Leave it to Mario to be the first to score the Mad V's.


----------



## smokinj (Jan 16, 2008)

Show-off


----------



## cboor001 (Aug 6, 2008)

Nice looking smokes... Very nice.


----------



## hiway_86 (Jan 9, 2008)

Wow!! I didnt even know they were coming out. Those look great!!


----------



## LkyLindy (Feb 1, 2008)

So--

Give us the review


----------



## mhlatke (Oct 13, 2007)

Those are beautiful....just beautiful...:dribble: :dribble:


----------



## Maduro PiPs (Jul 5, 2007)

TOJE said:


> Great to see you today Mario. Sorry I missed you when I left.
> 
> Steve


Great to see you too Steve. Ya know Sammy Leccia called me when I stepped away and when I came back, you were already gone. Hope to see you again soon at the Nov. event.
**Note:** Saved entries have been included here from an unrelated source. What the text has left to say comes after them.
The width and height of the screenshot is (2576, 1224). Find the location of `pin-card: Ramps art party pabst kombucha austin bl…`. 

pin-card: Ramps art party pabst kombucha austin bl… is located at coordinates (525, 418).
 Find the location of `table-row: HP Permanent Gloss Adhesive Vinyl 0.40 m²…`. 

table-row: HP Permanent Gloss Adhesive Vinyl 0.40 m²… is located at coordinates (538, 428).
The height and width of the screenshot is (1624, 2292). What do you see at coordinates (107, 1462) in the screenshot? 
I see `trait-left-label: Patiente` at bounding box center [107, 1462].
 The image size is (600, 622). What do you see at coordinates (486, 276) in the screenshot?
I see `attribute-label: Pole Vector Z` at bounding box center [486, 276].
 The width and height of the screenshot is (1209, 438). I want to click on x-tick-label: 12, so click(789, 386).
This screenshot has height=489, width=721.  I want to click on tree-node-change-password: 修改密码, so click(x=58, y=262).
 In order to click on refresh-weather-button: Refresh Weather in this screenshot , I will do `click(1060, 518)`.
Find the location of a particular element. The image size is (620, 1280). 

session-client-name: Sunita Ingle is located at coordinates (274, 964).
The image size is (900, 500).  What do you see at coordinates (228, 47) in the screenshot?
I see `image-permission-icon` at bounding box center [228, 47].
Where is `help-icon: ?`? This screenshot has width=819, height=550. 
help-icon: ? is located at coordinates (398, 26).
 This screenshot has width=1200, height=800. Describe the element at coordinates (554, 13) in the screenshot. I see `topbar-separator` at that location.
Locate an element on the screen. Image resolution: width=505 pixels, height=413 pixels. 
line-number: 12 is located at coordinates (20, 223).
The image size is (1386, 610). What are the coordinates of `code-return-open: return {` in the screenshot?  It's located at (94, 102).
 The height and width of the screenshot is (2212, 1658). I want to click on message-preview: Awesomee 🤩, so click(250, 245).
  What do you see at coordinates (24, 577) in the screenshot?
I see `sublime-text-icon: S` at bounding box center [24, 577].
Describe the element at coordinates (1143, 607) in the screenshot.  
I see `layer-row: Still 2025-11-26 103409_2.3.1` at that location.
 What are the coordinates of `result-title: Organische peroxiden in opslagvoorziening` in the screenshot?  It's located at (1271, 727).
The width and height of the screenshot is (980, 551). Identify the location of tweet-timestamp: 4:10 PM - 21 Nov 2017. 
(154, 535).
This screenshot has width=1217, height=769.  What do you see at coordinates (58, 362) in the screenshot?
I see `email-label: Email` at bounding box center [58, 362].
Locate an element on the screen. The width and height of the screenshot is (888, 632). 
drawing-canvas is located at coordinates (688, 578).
Have an LX2 for a brother!


----------



## Maduro PiPs (Jul 5, 2007)

Lok17 said:


> Mario... I will wage another ill advised war on you if you promise to hit me with some of those this time!!!


You got it brother....want me to strike first this time???


----------



## Maduro PiPs (Jul 5, 2007)

jitzy said:


> nice did you get them from the usual place and did he have anymore?


Same joint....they were all placed aside for the members...but I am now working on my 4th box...hahahhahahahahaha..trying to help some BOTLs.


----------



## CHRIS7891011 (Apr 1, 2007)

OH heck yeah! Nice pick up!


----------



## jitzy (Jan 7, 2007)

Maduro PiPs said:


> Same joint....they were all placed aside for the members...but I am now working on my 4th box...hahahhahahahahaha..trying to help some BOTLs.


I called the pensylvania store and they said they didn't get theres yet


----------



## jitzy (Jan 7, 2007)

but its all good I have a nice lead on a box:biggrin:


----------



## Scoop (Sep 20, 2007)

Just called my local and they are on hold for me. AHHHHH!


----------



## mrgatorman (Mar 23, 2007)

Man those look like buttah...i mean chocolate...wow...

Man oh man.


----------



## TOJE (Jan 1, 2000)

Maduro PiPs said:


> Have an LX2 for a brother!


I just may come event day!! Shhhhhhhhhh!! :biggrin:


----------



## Maduro PiPs (Jul 5, 2007)

TOJE said:


> I just may come event day!! Shhhhhhhhhh!! :biggrin:


 My Palio cutter will be waiting! LOL


----------



## Maduro PiPs (Jul 5, 2007)

jitzy said:


> I called the pensylvania store and they said they didn't get theres yet


I dont deal with PA....lol...NY baby!


----------



## m69c44 (Nov 5, 2007)

Man oh man ,Mario you are making me cry....Damm they look good , Have to wait a few weeks for them out here on the west coast


----------



## TOJE (Jan 1, 2000)

Maduro PiPs said:


> My Palio cutter will be waiting! LOL


I'd love a new Palio...Thanks Mario :lol:


----------



## Itsme-Speedy-G (Aug 20, 2007)

num num


----------



## ssuriano (Aug 24, 2008)

They look mighty tasty.


----------



## svb (Jan 12, 2008)

unfriggin believable!


----------



## big04deuce (May 16, 2008)

Nice!


----------



## EKGOTSKILLZZ (Jun 17, 2008)

yesss sirrrrrrr


----------



## Lighthouse (Sep 5, 2007)

Those look maaavelous!!!


----------



## azpostal (Jul 12, 2008)

Nice haul


----------



## karmaz00 (Dec 5, 2007)

wow awesome


----------



## Doogie (Oct 15, 2007)

membership, must be nice


----------



## Lok17 (Jul 31, 2007)

Maduro PiPs said:


> You got it brother....want me to strike first this time???


Deal! LOL :brick::brick::brick::sweat:


----------



## DOZER (Sep 30, 2007)

:dribble::dribble::dribble::dribble::dribble::dribble::dribble::dribble:


----------



## aracos-cl (Mar 2, 2008)

Nice score Mario, between you and the Mum thats quite a few...


----------



## amateurke (Mar 28, 2008)

:dribble: Awesome!! Need to find a brother to pick me up a box of those!! :biggrin:


----------



## tobacmon (May 17, 2007)

View attachment 10823
Man how do you guys manage to do this----I think this was an inside job--------
View attachment 10824


----------



## happy1 (Jun 29, 2007)

robisjebus said:


> beware the darkness!!!


That's funny!!!!


----------